Feminist, Pinay, coffee lover, boba aficionado and pop culture enthusiast. Current graduate student in Peace and Conflict Studies. Dwelling in the rainy city of Portland, Oregon but always California dreaming. You can also read more of her articles at

4 replies on “On The Love And Life We Think We Deserve”

One of the biggest lessons I’ve learned from Persephone is not to judge. Or at least, not to assume. And to know that everyone and their circumstances are different. We all do things at our own pace and in our own way, we all have different ambitions and desires. What’s right for you friend may very well not be right for you, but then, you’re not the same person.

I just want to be clear that I’m not passing judgement on my friend and rather I’m more reflecting on her experiences as someone that is a significant person in my life. I wanted to highlight what she’s going through because I think it touches on a common narrative that especially women, go through. So I wanted to humanize that narrative. By applying my thoughts and my experiences I’m more so acknowledging that there is a spectrum of choices and roles and careers that we can choose from and that’s the beauty of this whole thing. She’s choosing to be married. I’m choosing partnership and career. And both of those trajectories are ok.

With cases like this I hope they are the exception, because yes, I as well want a happy ending. And I know there are people out there who don’t want more out of life than husband and wife, so I shouldn’t view them as different of less because that’s not what I want.

Still’s tough not to judge on first sight.
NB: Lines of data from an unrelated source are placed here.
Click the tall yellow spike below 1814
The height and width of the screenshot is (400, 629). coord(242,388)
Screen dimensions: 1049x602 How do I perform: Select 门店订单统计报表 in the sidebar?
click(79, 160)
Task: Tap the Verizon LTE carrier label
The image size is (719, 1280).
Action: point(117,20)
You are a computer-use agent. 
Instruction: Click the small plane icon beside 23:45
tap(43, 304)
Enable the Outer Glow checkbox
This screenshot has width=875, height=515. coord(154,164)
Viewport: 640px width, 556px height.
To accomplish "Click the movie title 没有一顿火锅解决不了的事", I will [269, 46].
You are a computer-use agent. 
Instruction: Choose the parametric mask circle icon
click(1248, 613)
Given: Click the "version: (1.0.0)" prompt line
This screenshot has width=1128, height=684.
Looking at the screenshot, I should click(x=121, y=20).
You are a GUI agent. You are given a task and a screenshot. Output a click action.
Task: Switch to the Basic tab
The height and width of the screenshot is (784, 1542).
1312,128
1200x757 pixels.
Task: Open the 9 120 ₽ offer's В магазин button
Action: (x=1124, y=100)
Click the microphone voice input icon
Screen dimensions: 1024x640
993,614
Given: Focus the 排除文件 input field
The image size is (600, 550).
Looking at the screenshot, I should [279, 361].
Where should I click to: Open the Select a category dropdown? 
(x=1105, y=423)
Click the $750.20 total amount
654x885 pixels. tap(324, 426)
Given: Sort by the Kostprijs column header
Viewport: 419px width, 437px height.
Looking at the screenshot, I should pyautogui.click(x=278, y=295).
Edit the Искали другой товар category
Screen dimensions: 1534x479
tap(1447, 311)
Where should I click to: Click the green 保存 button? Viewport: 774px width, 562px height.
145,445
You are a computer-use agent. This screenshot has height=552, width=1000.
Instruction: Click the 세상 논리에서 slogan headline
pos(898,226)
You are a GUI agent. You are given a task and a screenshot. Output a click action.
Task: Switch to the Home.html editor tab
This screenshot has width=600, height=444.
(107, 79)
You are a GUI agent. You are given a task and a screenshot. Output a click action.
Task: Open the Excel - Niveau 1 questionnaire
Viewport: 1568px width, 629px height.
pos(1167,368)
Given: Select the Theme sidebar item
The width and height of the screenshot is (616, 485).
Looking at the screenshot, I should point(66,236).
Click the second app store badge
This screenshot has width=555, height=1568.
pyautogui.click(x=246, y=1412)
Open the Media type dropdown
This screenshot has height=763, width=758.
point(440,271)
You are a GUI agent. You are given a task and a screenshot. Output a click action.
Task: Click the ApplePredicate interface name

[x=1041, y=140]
Yeah the goal here is to definitely NOT judge people for what they want to do right? I’m not judging her. I’m reflecting on her decisions and her aspirations. I’m reflecting on her goals in life. I’m reflecting on the experiences I’ve gone through with her and what she’s shared with me from her past. I didn’t mention this in the article, but she’s also an international student so there is definitely this sense of urgency of what she will do to stay in the country after she’s done with school. I do think she’s marrying for love, not for citizenship. I do think it’s rushed, given the fact that I know her history of relationships. I also know that she falls in love quickly. So, this article is more of a reflection on a common narrative for heterosexual women on the choices we can make in our lives – there’s so many, and yet sometimes there aren’t enough. I also hope there’s a happy ending here, because that’s all I want for her.